### AVAILABLE DATA ###
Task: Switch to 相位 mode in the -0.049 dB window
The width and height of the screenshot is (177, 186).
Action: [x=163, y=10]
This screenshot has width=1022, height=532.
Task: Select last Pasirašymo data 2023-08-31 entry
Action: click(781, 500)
###
## TASK ITEM:
Copy, word for word, the line that contains "The width and" and every line after it through the end of the records, and nothing else.

## EXERCISE RESPONSE:
The width and height of the screenshot is (177, 186).
Action: [x=163, y=10]
This screenshot has width=1022, height=532.
Task: Select last Pasirašymo data 2023-08-31 entry
Action: click(781, 500)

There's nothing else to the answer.